Using your AI-VERDE API key to integrate with LlamaIndex¶
1. Install LlamaIndex libraries¶
pip install llama-index-core llama-index-llms-litellm
2. Obtain variables to integrate AI-VERDE with LangChain¶
Obtaining your AI-VERDE API key is outlined here.
You can obtain a list of the models you have access to with the following command; denoted by "id":
curl -s -L "https://llm-api.cyverse.ai/v1/models" -H "Authorization: Bearer [AI-VERDE API KEY]" -H 'Content-Type: application/json'|jq
3. Write python scripts¶
from llama_index.llms.litellm import LiteLLM
from llama_index.core.llms import ChatMessage
llm = LiteLLM(
model="litellm_proxy/[MODEL NAME]",
api_base="https://llm-api.cyverse.ai",
api_key="[AI-VERDE API KEY]",)
message = ChatMessage(role="user", content="Hey! how's it going?")

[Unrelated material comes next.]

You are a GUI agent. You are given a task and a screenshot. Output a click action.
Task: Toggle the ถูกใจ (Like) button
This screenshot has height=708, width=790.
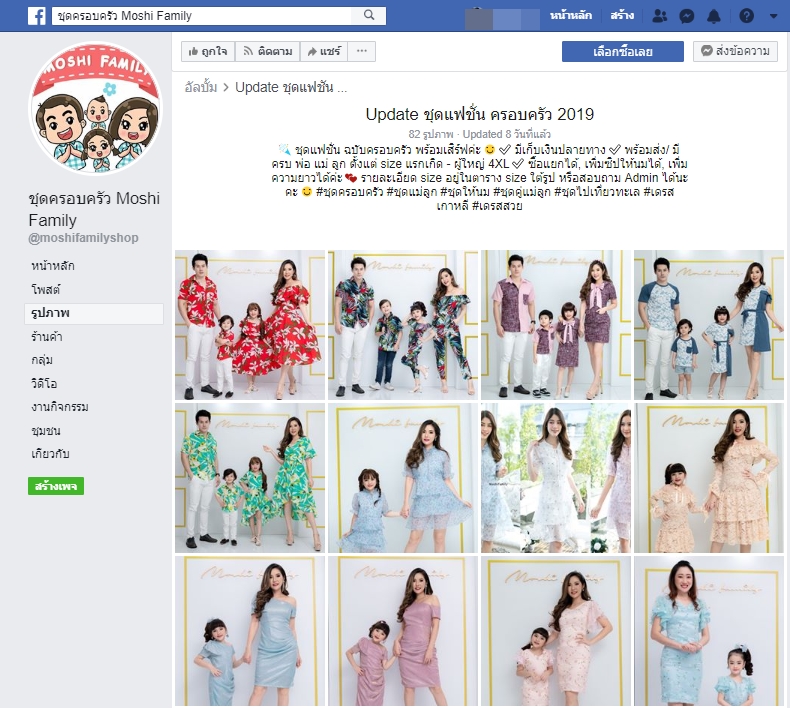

response = llm.chat([message])
print(response)
Alternatively, you can include the API key as an environment variable or secret to avoid storing it in plain text:
import getpass
import os
if not os.environ.get("AIVERDE_API_KEY"):
os.environ["AIVERDE_API_KEY"] = getpass.getpass("Enter AI-VERDE API key: ")
api_key = os.environ["AIVERDE_API_KEY"]
from llama_index.llms.litellm import LiteLLM
from llama_index.core.llms import ChatMessage
llm = LiteLLM(
model="litellm_proxy/[MODEL NAME]",
api_base="https://llm-api.cyverse.ai",
api_key="[AI-VERDE API KEY]",)
message = ChatMessage(role="user", content="Hey! how's it going?")
response = llm.chat([message])
print(response)
Llama Index embedding support is outlined here, but functionality depends on access to an embedding model through AI-VERDE.